> [Task prompt]: Your task is to retype every entry exactly, omitting nothing.

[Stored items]

· · · · · · ·

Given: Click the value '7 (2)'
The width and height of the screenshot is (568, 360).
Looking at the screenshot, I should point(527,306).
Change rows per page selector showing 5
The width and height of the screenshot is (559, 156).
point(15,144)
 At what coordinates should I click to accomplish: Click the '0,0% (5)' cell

· · · · · · ·

> [Solution for this exercise]:
Given: Click the value '7 (2)'
The width and height of the screenshot is (568, 360).
Looking at the screenshot, I should point(527,306).
Change rows per page selector showing 5
The width and height of the screenshot is (559, 156).
point(15,144)
 At what coordinates should I click to accomplish: Click the '0,0% (5)' cell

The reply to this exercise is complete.